Studio album by Suicideboys
- Released: June 14, 2024
- Recorded: 2023–2024
- Genre: Southern hip-hop; horrorcore;
- Length: 34:16
- Label: G*59
- Producer: Budd Dwyer

Suicideboys chronology
| Sing Me a Lullaby, My Sweet Temptation (2022) | New World Depression (2024) | Thy Kingdom Come (2025) |

Singles from New World Depression
- "Us vs. Them" Released: March 29, 2024; "Are You Going to See the Rose in the Vase, or the Dust on the Table" Released: April 19, 2024; "The Thin Grey Line" Released: May 24, 2024;

= New World Depression =

2024 album by Suicideboys

New World Depression is the fourth studio album by American hip-hop duo Suicideboys. It was released on June 14, 2024 via G*59 Records and preceded by three singles: "Us vs. Them", "Are You Going to See the Rose in the Vase, or the Dust on the Table" and "The Thin Grey Line". Budd Dwyer produced the album, with additional producers Aasis Beats, 685floyd, and KXVI.

==Critical reception==

Emma Garland of Crack commented the album "doesn't reach for new subject matter as much as it reframes the old". Additionally, she added that "There's a fresh sharpness to their delivery on New World Depression, too; a weightless calm washes over the whole record that would previously only appear in flashes."

Steve Erickson of Slant Magazine wrote "While $crim and Ruby are now in their 30s, tracks like 'The Thin Grey Line' have a teenage edgelord quality to them: 'Talking about killing got my dick getting hard.' The group's attitude remains similar, with brash boasts mixed with equally extreme evocations of outrageous violence and drug use. Over the course of an entire album, this grows monotonous, just as their relentless, exaggerated misogyny quickly becomes grating."
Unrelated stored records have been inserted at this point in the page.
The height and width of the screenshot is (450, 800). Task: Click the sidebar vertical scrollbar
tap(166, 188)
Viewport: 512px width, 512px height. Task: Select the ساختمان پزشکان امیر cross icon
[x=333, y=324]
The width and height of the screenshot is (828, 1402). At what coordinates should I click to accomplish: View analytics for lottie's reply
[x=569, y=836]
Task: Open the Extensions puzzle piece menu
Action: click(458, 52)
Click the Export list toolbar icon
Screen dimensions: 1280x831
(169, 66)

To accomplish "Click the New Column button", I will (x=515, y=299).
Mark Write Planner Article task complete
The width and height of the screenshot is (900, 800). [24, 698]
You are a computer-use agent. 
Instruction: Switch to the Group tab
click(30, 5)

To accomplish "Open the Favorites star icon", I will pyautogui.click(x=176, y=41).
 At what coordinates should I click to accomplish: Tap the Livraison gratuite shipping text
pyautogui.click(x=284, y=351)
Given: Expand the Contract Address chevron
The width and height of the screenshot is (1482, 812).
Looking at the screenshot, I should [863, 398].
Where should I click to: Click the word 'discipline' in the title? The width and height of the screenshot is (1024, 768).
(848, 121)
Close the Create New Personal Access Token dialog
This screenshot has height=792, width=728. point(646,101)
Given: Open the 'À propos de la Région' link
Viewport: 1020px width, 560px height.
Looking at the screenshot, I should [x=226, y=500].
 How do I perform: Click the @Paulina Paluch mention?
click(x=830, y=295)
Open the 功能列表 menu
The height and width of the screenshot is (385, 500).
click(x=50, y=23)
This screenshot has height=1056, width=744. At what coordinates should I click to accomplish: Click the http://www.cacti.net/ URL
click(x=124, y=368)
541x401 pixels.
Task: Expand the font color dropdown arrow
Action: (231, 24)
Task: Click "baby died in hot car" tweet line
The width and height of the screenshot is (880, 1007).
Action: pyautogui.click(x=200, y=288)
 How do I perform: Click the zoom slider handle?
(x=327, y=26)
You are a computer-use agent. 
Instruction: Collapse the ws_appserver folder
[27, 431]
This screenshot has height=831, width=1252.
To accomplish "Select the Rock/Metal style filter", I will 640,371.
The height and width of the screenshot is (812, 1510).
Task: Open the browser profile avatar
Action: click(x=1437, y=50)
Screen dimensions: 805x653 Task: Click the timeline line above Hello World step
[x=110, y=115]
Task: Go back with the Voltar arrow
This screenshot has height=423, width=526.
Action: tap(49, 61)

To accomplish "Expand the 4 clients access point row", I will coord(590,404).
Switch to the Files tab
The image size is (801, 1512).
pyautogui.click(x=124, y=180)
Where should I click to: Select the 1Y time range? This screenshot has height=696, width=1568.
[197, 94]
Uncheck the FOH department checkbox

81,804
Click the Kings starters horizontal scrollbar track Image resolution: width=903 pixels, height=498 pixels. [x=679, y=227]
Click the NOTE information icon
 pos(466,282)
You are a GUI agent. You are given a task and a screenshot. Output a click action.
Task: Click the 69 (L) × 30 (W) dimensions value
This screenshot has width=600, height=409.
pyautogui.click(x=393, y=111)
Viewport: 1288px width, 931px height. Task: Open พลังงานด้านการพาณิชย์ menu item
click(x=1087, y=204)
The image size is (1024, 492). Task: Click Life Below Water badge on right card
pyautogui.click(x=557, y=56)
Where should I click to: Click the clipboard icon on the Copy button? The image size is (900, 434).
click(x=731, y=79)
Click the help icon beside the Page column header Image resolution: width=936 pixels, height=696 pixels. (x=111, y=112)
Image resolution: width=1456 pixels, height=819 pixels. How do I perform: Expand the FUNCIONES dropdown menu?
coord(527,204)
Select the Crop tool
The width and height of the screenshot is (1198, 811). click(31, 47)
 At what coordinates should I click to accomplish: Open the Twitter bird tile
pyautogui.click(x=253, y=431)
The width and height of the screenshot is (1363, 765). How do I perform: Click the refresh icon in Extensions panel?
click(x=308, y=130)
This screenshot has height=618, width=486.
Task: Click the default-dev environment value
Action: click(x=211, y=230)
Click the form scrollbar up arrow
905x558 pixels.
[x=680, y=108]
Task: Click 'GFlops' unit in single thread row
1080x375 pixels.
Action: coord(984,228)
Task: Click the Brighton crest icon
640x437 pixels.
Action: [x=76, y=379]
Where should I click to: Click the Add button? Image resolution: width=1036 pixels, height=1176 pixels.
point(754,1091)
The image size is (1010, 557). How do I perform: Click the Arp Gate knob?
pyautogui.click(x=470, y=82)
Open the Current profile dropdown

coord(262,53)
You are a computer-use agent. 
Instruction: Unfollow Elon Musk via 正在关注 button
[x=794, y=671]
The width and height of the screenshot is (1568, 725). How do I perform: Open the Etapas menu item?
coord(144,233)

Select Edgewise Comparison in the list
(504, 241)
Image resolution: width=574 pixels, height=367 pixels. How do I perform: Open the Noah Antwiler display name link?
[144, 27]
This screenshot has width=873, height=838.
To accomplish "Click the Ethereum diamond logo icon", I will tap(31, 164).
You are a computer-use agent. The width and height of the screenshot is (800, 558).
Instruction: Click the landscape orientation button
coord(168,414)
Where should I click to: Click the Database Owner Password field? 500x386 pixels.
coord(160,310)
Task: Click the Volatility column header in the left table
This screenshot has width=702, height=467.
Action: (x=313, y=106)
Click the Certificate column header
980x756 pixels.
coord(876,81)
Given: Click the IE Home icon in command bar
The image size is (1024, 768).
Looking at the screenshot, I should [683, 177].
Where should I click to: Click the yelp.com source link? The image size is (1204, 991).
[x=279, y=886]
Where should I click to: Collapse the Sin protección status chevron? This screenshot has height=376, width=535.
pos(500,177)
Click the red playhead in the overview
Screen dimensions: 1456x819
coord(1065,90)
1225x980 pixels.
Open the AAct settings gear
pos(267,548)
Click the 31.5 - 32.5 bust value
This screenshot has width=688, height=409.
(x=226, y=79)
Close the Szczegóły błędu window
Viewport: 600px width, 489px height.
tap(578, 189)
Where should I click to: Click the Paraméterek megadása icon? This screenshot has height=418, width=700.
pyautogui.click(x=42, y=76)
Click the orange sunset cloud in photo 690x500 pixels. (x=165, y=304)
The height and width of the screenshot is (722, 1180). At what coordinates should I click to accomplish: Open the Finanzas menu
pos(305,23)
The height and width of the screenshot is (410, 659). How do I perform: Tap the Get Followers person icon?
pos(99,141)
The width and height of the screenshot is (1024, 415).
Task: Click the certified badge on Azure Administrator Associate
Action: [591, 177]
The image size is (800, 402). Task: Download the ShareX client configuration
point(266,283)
He additionally stated, "Horrorcore isn't known for tasteful lyrics, but even its uglier moments have been a way for artists to express their struggles with addiction and mental health. The fact that, for $uicideboy$, these experiences are so closely tied up with how they treat women makes New World Depression a harder pill to swallow. 'If I got to pick the drugs or a bitch, you know what I'm choosing,' goes one lyric on 'Misery in Waking Hours.'"

Professional ratings
Review scores
| Source | Rating |
| Crack | 7/10 |
| Slant Magazine | Star |

==Track listing==

New World Depression track listing
| No. | Title | Length |
|---|---|---|
| 1. | "Lone Wolf Hysteria" | 1:47 |
| 2. | "Mental Clarity Is a Luxury I Can't Afford" | 2:25 |
| 3. | "The Thin Grey Line" | 1:45 |
| 4. | "Thorns" | 2:10 |
| 5. | "Misery in Waking Hours" | 3:39 |
| 6. | "Burgundy" | 4:28 |
| 7. | "Transgressions" | 2:17 |
| 8. | "Are You Going to See the Rose in the Vase, or the Dust on the Table" | 2:30 |
| 9. | "All of My Problems Always Involve Me" | 2:01 |
| 10. | "The Light at the End of the Tunnel for $9.99 a Month" | 2:19 |
| 11. | "Drag 'Em to the River (Totalitarian Remix)" | 3:47 |
| 12. | "Us vs. Them" | 3:04 |
| 13. | "Kill Yourself V" | 1:56 |
| Total length: |  | 34:16 |

==Charts==

===Weekly charts===

Weekly chart performance for New World Depression
| Chart (2024) | Peak position |
|---|---|
| Australian Albums (ARIA) | 6 |
| Austrian Albums (Ö3 Austria) | 14 |
| Belgian Albums (Ultratop Flanders) | 58 |
| Belgian Albums (Ultratop Wallonia) | 97 |
| Canadian Albums (Billboard) | 12 |
| Dutch Albums (Album Top 100) | 67 |
| Finnish Albums (Suomen virallinen lista) | 11 |
| German Albums (Offizielle Top 100) | 14 |
| New Zealand Albums (RMNZ) | 3 |
| Swiss Albums (Schweizer Hitparade) | 27 |
| UK Albums (OCC) | 87 |
| UK Independent Albums (OCC) | 25 |
| UK R&B Albums (OCC) | 3 |
| US Billboard 200 | 5 |
| US Independent Albums (Billboard) | 1 |
| US Top R&B/Hip-Hop Albums (Billboard) | 1 |

===Year-end charts===

Year-end chart performance for New World Depression
| Chart (2024) | Position |
|---|---|
| US Billboard 200 | 173 |
| US Top R&B/Hip-Hop Albums (Billboard) | 48 |

==Certifications==

Certifications for New World Depression
| Region | Certification | Certified units/sales |
| New Zealand (RMNZ) | Gold | 7,500^{‡} |
^{‡} Sales+streaming figures based on certification alone.